As for synergy: let's say you want to be a dual wielding rogue. You have the Sneak attack form Rogue, but you don't want to burn all your feats on TWF and so on. So you might take ranger on the side tree to get you those feats for free. This opens up a bit of divine casting, an animal companion, combat style feats and favored enemy. All things that could help you kill faster and better as a rogue. As a bonus you have to burn to improve your rogueness. By the way, a good tip is to seek for classes that utilize roughly the same ability scores. the sidetree does not neccessarily need to comply, but it helps a lot in inching out just that extra bit of power or versitality.

You will find that some classes are fantastic side tree material, while some are more main tree material. To give some guidelines on what goes well with what I'll post some rules of thumb (at least, for base classes). Remember they are not absolute, but tend to work well.

Good main tree classes:

Anything with a full spellcasting/manifesting/initiating progression. They are powerful enough in their own right and can benefit greatly from some side action to improve HD, saves, BaB and other basic things.

Anything devoted to martial prowess (think fighter, warblade, barbarian, and so on). With a few classes like binder, Marshall, Factotum or warlock you can trick yourself out so you can save on equipment or have just a bit more tools in your toolbox.

Good side tree classes:

Factotum - Get ALL the skills, with a boatload of skillpoints, and ways to get extra standard actions and a bonus to pretty much everything. Also, for martial characters: Ijatsu focus.

Warlock - It's NAD, has great self buffs, you can pick some utility and it's fantabulous at using magic trinkets (decieve item, lol). Good stuff is see the unseen, baleful utterance, Beguiling Influence, Fell Flight, Flee the Scene, and so on.

Bard - great social skills, nice utility casting, ways to boost damage through DFI and fantastic support in splats. It's been commented upon that threre is very little a bard cannot do or help with

Spellthief - if you are a caster, get spellthief, get the master spellthief feat and you are good to go.

Initaitors - diamond Mind and Shadow Hand are very popular here. They can give you just the ultility you need to boost saves, attacks, sneak attack, etc.

Incarnum users - Free equipment-ish stuff!

Notable builds and combinations:

Swift hunter (scout+ranger+swift hunter feat)//rogue: "What do you mean it's immune to sneak attack? I hate it too much for it to be immune to it"

Sorcerer//spellthief 1/wizard 19: Metamagic synergy. This is what you get if you mix Batman and the mailman. there is no way you will catch him/her unprepared and what the Sorcerer side doesn't solve, the wizard side will fix.

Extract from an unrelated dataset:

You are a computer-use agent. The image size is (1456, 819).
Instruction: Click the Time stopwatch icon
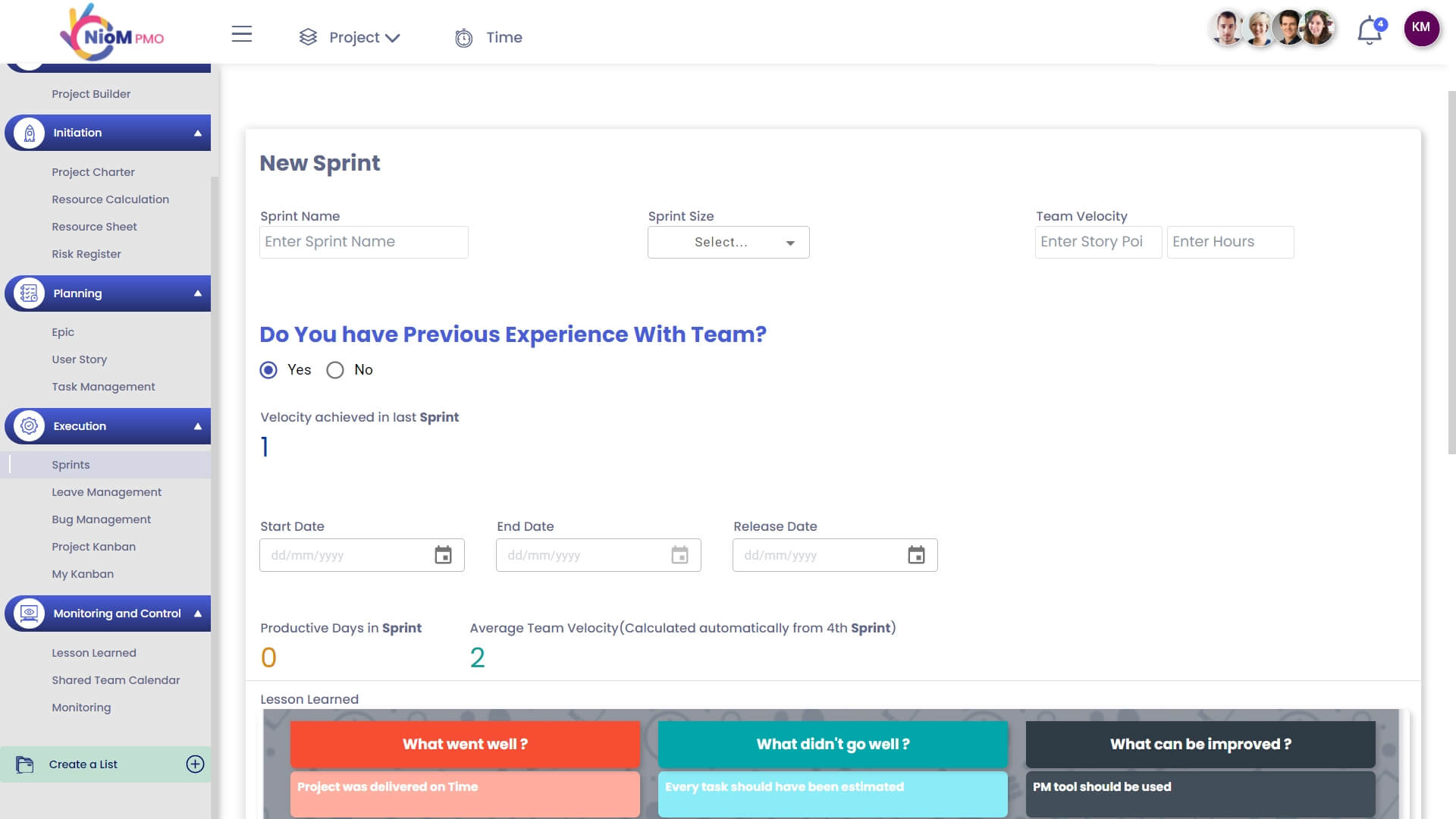pyautogui.click(x=463, y=38)
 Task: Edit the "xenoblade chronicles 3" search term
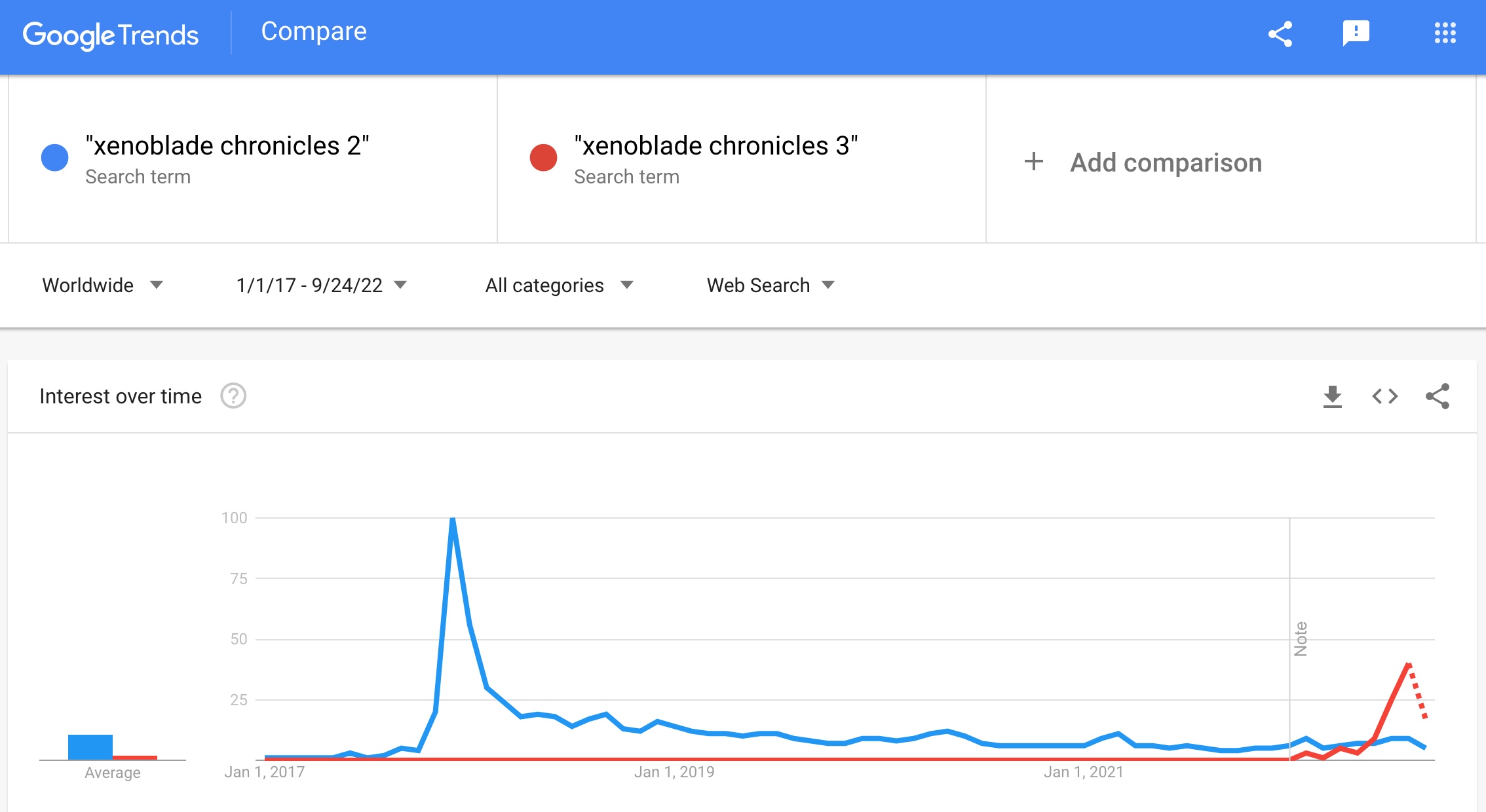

Als, steal just about any spell you want. Doesn't really matter.

Barbarian X/fighter 20-X//Bard: a bit mad (nothing that can't be fixed with a little +stat items), but imagine a barbarian shouting, his sword bursting into flames and him powerattacking you for so much damage that not even disintegrate can copy it's results. The X depends on how many fighter feats you want and how much barbarian you want. Needless to say the Barbarian is of the Lion totem variety.

basicly, think of a class you want to play, and find a class that either covers its weaknesses and provides some more utility, or find a class that compliments it fully.

you still only have limited actions each turn, so having lost of options is nice (wizard/cleric for instance) but your still only as good as one or the other at any time.

whereas a ranger who is also a rogue is as good as both classes in combat adding his ranger bonuses to his rogue bonuses.

Fouredged Sword
2014-01-09, 12:47 PM
Ok, I am going out on a limb and suggesting something interesting.

Bard 5 / wizard 1 / Bard 4 / wizard X (filling in gaps on the other side) // Wizard 5 / War weaver 5 / Legacy Champion 10

You end up with all your buffs being silly mass versions of themselves.